News Stories, 8 February 2010
SAO PAULO, Brazil, February 8 (UNHCR) – It's a long way from home for African refugees and asylum-seekers in Brazil, and life can get pretty lonely. But the more resourceful ones, with UNHCR's encouragement, have been using the internet to reach or stay in touch with family and to ease their integration.
Take Euphrem D'Fagbenou, who felt really cut off after arriving in Brazil a year ago from his native Benin in West Africa. But his life changed after he started using an internet café in Sao Paulo run by Refugees United, a Denmark-based organization that helps reunite refugees through its web site.
"I talk online with my relatives in Africa at least once a week. But I also come here to meet friends that I have made in Brazil, look for jobs and read news about Sao Paulo," said the 23-year-old, who fled Benin after suffering persecution for his membership of a trade union.

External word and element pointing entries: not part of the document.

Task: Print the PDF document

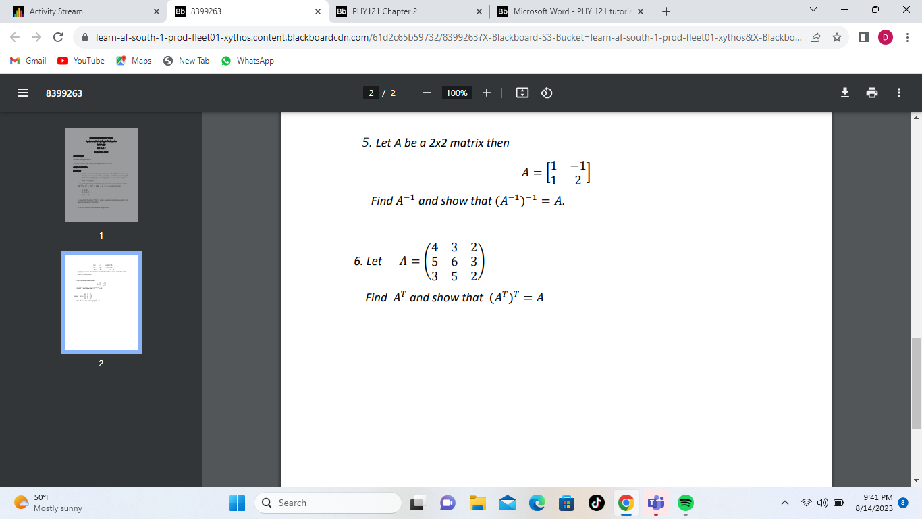Action: tap(871, 93)
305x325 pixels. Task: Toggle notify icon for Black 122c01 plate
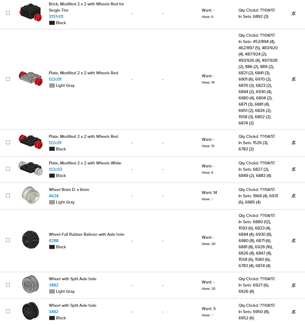point(294,143)
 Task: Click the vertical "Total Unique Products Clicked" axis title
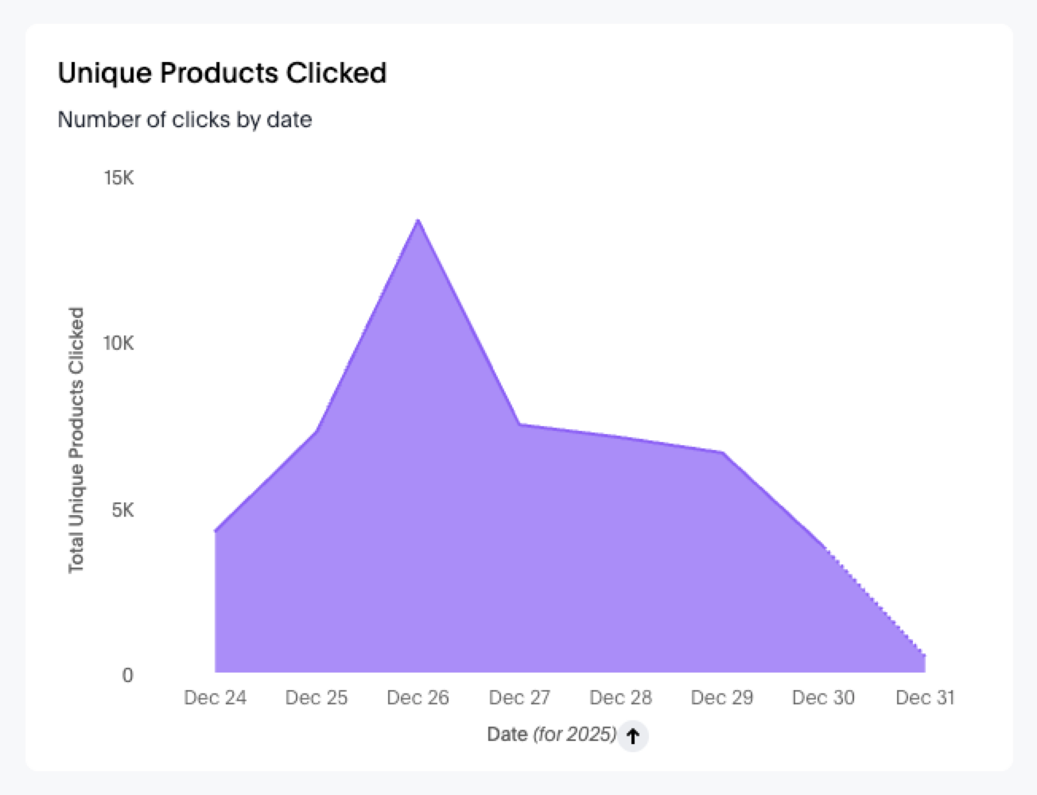pos(76,440)
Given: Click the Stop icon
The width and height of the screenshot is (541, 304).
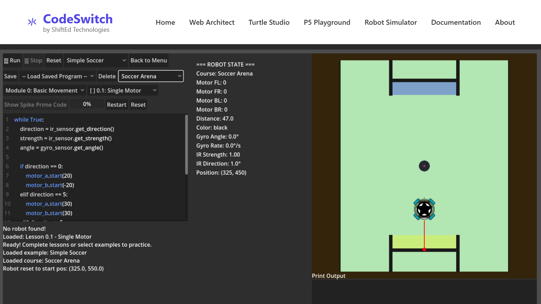Looking at the screenshot, I should click(27, 60).
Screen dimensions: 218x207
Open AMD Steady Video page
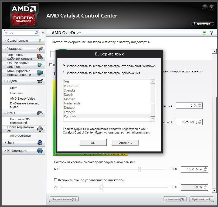(22, 99)
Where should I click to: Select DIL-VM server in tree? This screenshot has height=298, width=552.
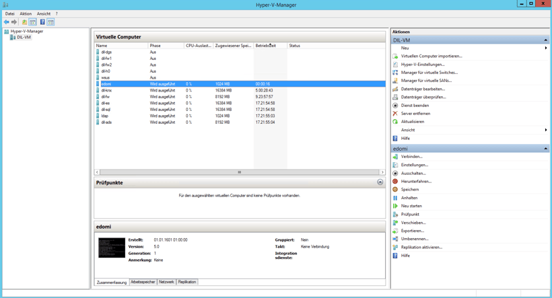24,38
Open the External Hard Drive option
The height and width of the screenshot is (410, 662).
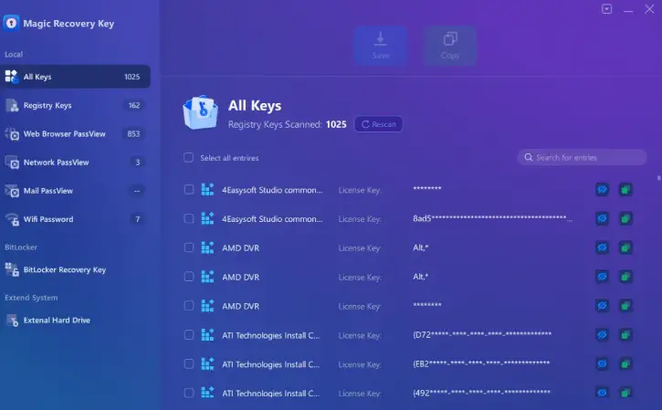point(57,321)
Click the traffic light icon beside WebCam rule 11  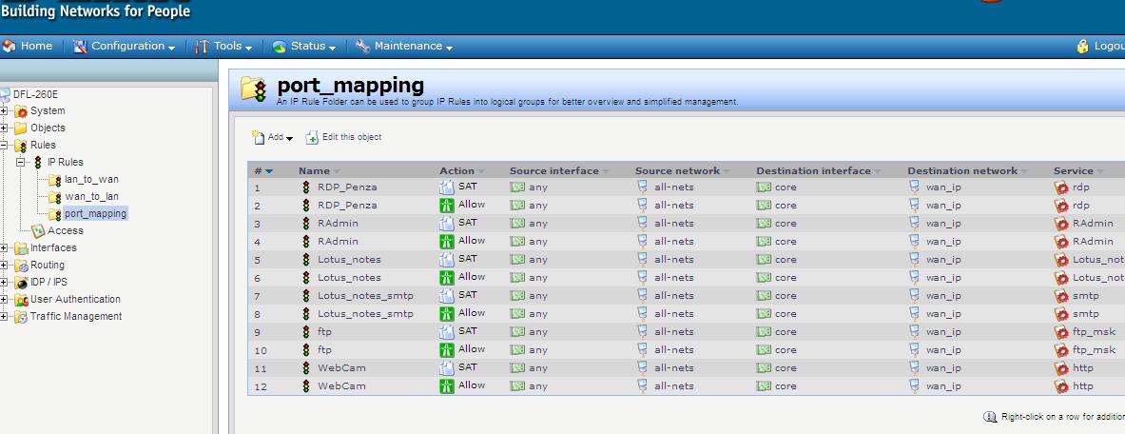tap(306, 368)
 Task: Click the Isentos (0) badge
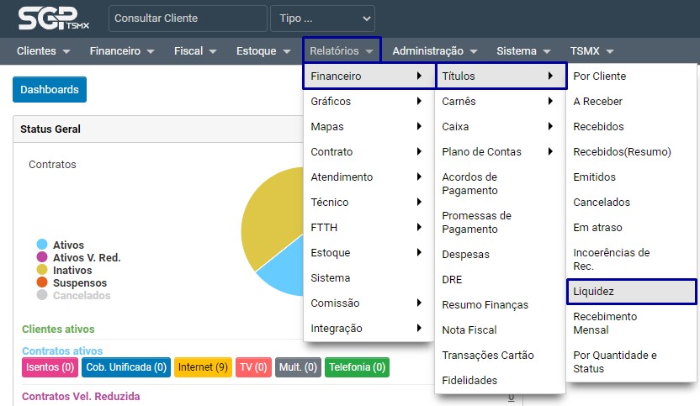click(49, 367)

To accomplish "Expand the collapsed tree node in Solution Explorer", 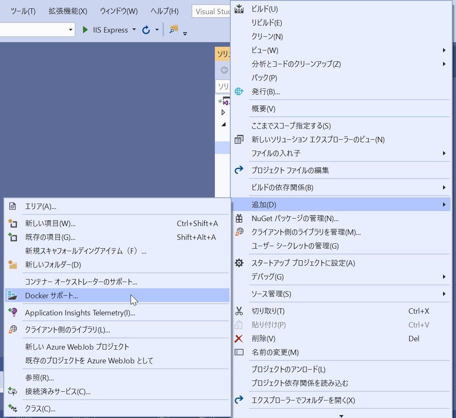I will 223,112.
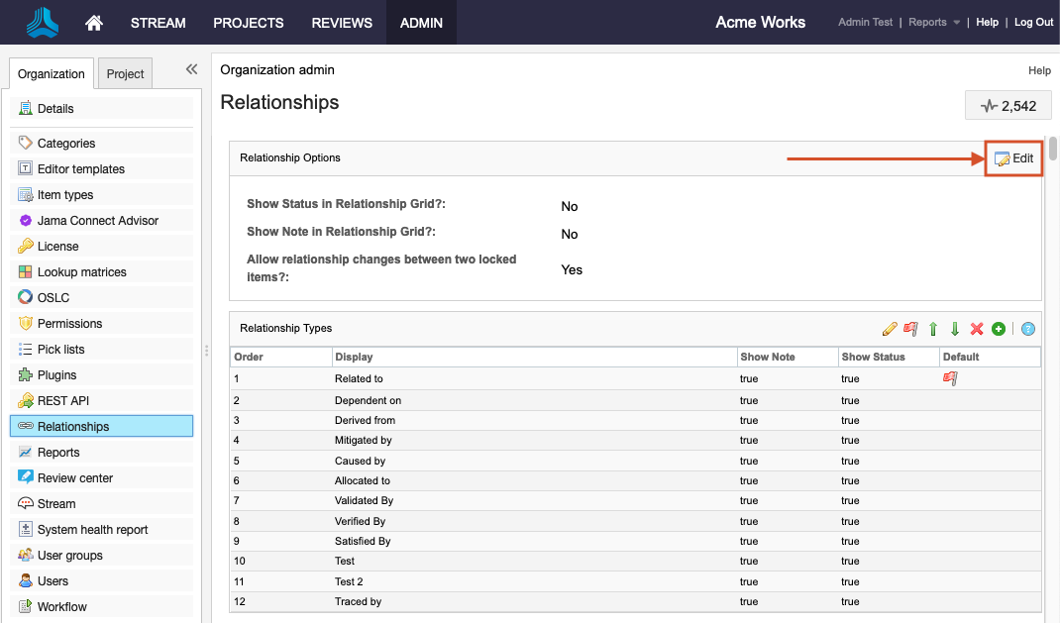Screen dimensions: 1060x623
Task: Delete relationship type with red X icon
Action: (x=977, y=329)
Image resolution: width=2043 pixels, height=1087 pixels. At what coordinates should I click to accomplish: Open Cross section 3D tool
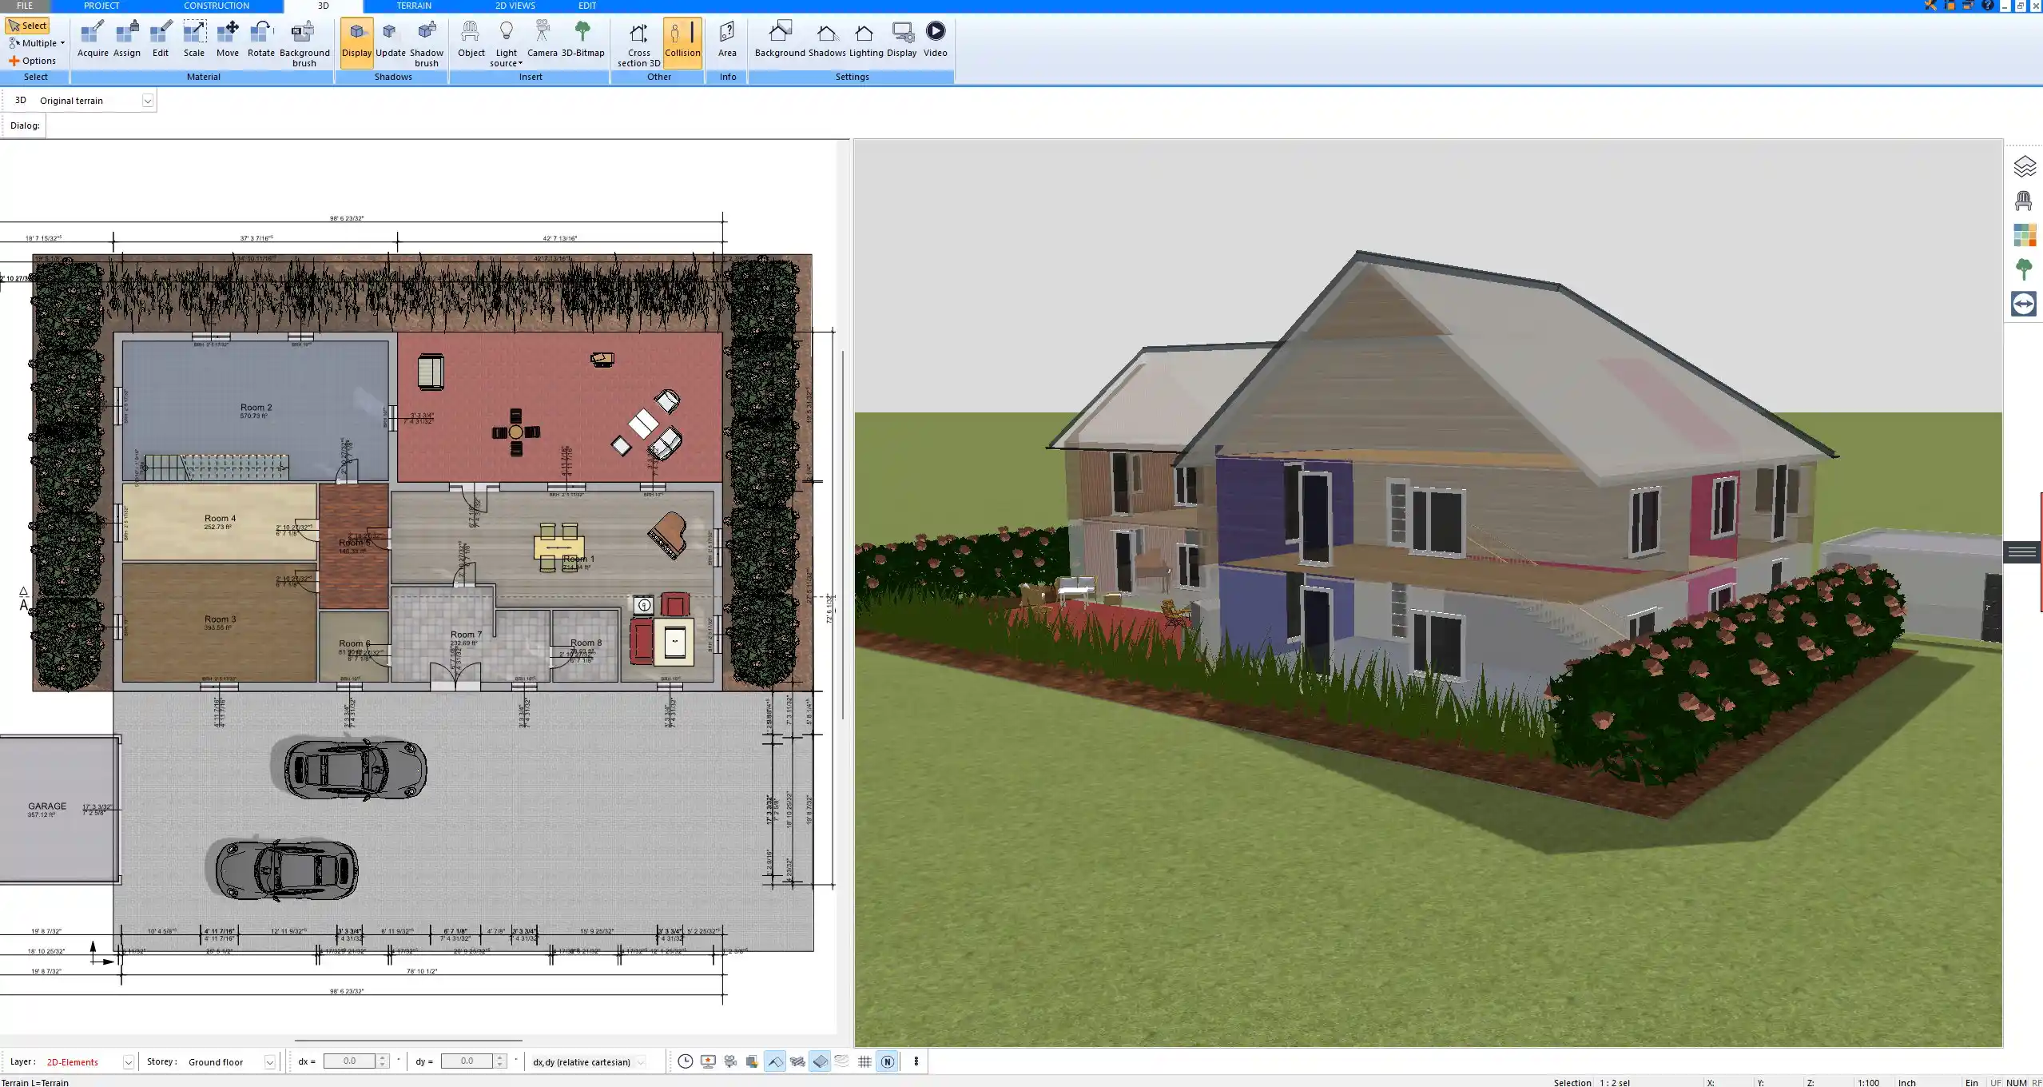click(x=638, y=43)
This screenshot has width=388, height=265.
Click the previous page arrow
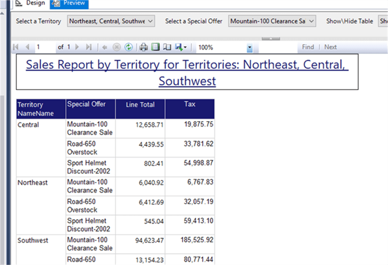click(27, 47)
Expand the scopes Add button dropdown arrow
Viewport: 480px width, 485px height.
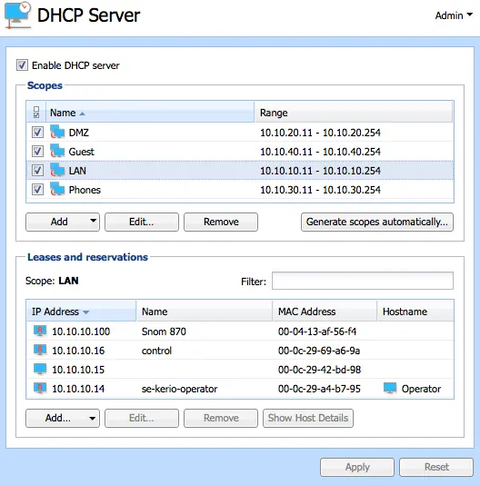(93, 221)
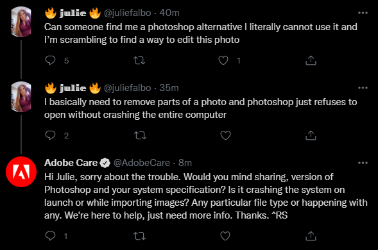Share the Adobe Care tweet
Screen dimensions: 378x250
tap(311, 236)
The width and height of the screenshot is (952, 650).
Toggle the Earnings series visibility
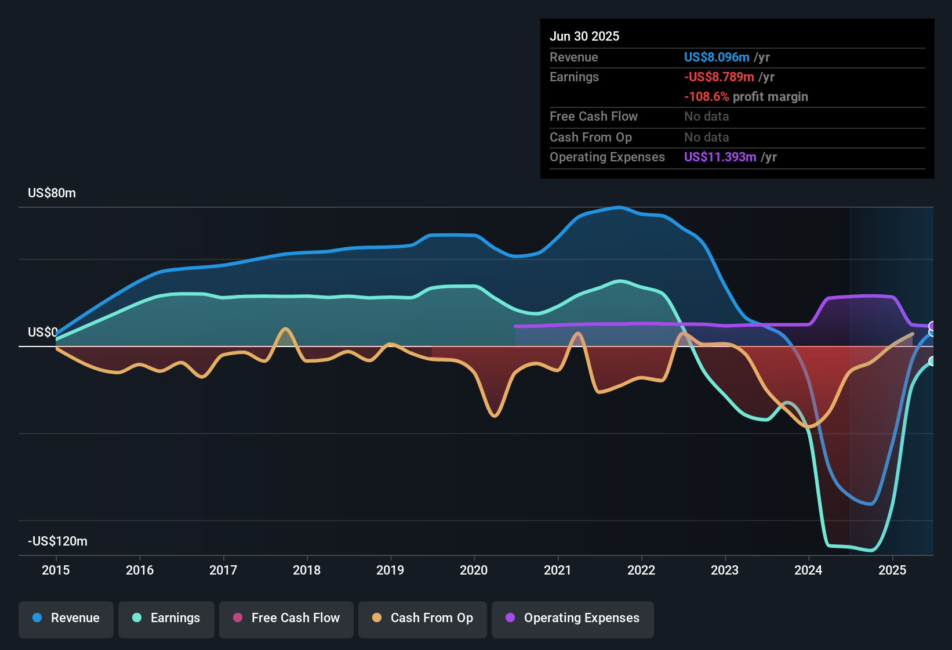coord(166,618)
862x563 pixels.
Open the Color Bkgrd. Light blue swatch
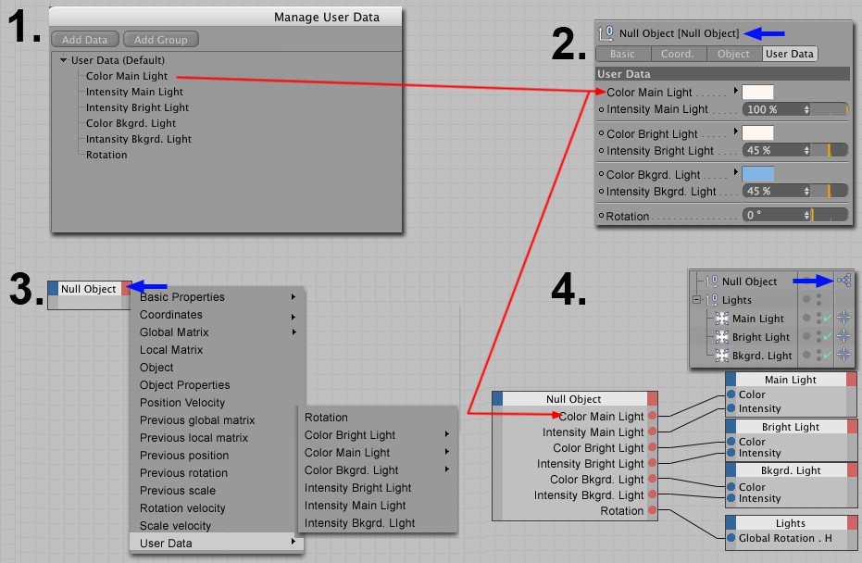pos(757,174)
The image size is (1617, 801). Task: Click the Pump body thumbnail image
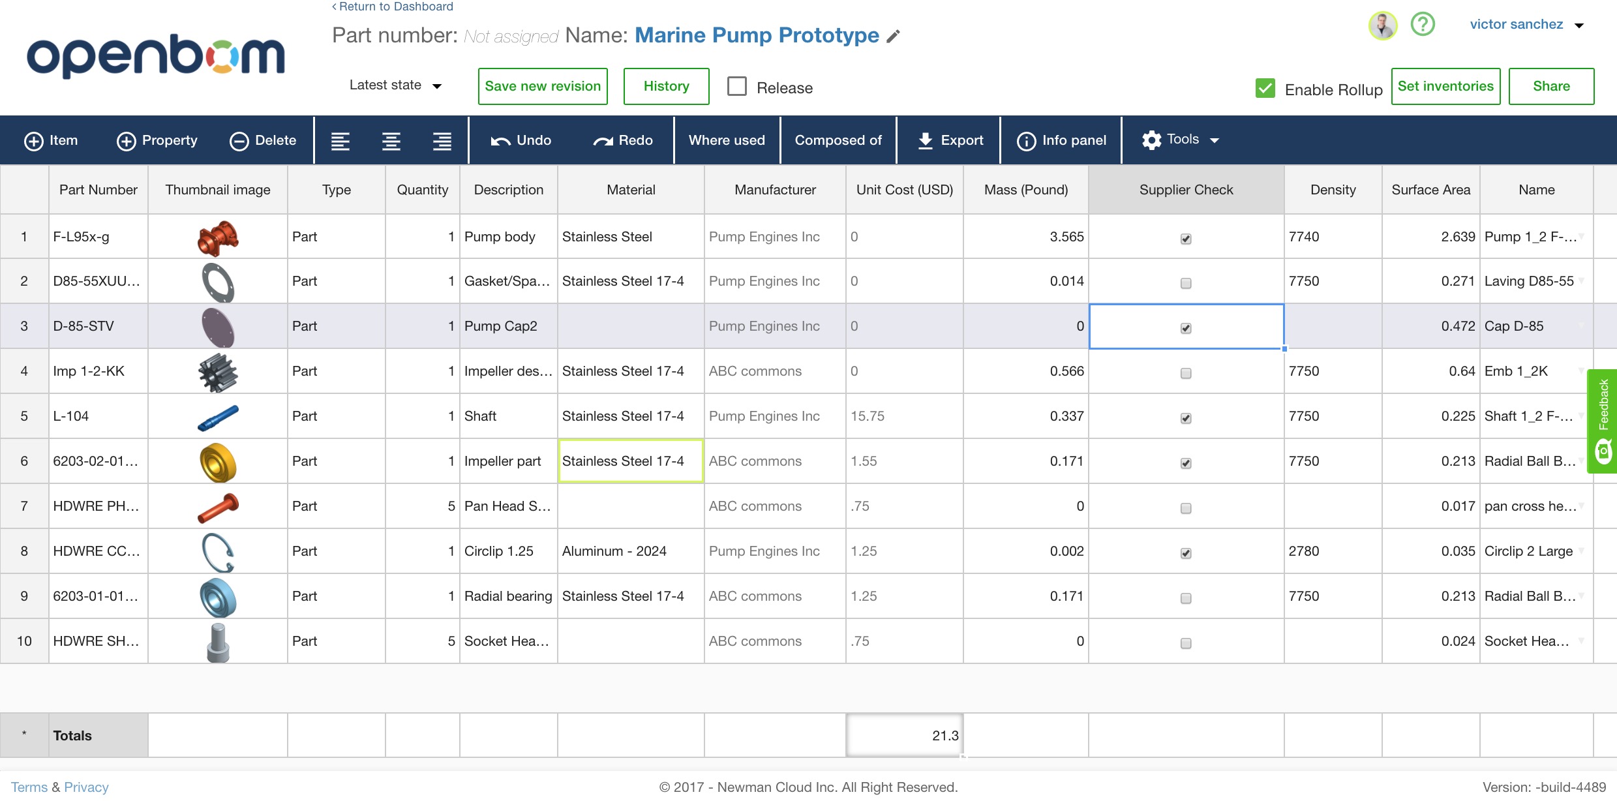(x=218, y=237)
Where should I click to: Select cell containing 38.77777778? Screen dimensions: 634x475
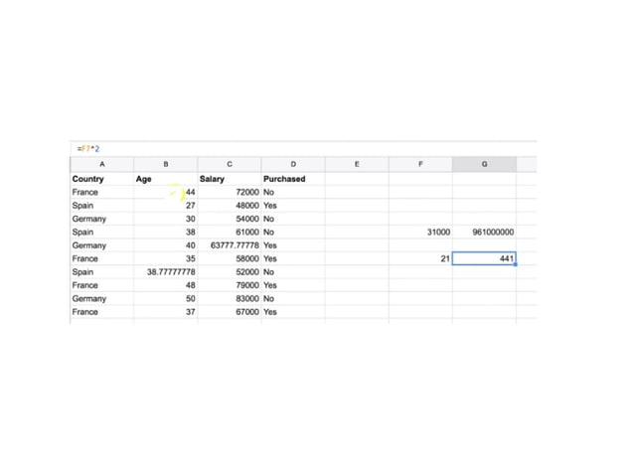click(x=165, y=271)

Yonas Samuel fled Eritrea in 1998 to escape persecution for his political activism and he also found it difficult to adapt after arriving in Brazil from South Africa in 2009. Above all, the 53-year-old was worried about his wife and daughter, whom he last saw two years ago in Zimbabwe, before heading to South Africa.
Samuel also found out about the Refugees United centre in downtown Sao Paulo, which provides free internet use to refugees and asylum-seekers on Mondays and Saturday. Once on a computer, he logged onto the Refugees United site and registered.
In his profile, Samuel noted that his nickname was "espresso." His wife, who had also signed on with Refugees United from her new home in the United Kingdom, read his profile and realized that this man was her husband. Espresso was his favourite drink and the family always teased Samuel about this.
He and his wife were soon chatting online. "It was very exciting," recalled Naomi Maruyama, a Refugees United volunteer who was with Samuel when he made contact with his wife online. "He said we gave him back a reason to live." The couple hope to be reunited in the UK, where Samuel's wife has refugee status.
These two examples show how access to computer technology can help refugees and asylum-seekers in urban centres around the world. More and more outlets offer access to refugees. Samuel for instance, also uses the computers at a downtown centre run by SESC Carmo, a private sector-funded social services organization that works with UNHCR in Brazil.
SESC Carmo's internet café has 16 computer terminals, which are maintained by volunteers and available to refugees as well as the general public. "About 120 refugees use our computers every week. Each person can be connected for up to 30 minutes a day, but we still have queues," revealed Denise Collus, a social worker with SESC Carmo.
She said more and more refugees and asylum-seekers were using the service, explaining that "the internet helps to break the solitude that many of them feel." For some, it is the only way to keep in touch with relatives overseas, while others find it invaluable for their integration. "The online search for employment has become quite common," Collus said, adding that many refugees use their e-mail address for all correspondence.
Collus said that most of those using the internet were aged between 20 and 35 years old, while noting that "the refugees who come to Brazil are usually well educated." A lot of them read newspapers from their countries and listen to regional music online.
And they can rely on a lot of sympathy from the volunteers at the internet cafes, such as journalist Karin Fusaro, whose Jewish ancestors survived the Nazi occupation of Poland and emigrated to Brazil in the mid-1950s. "I always had an unfulfilled desire to work with refugees because of this past," she said.
Meanwhile, Euphrem D'Fagbenou is happy for the first time in years. "I have made many friend here, including other refugees and the Brazilians who work here as volunteers [for Refugees United]," he said. "Here I feel at home."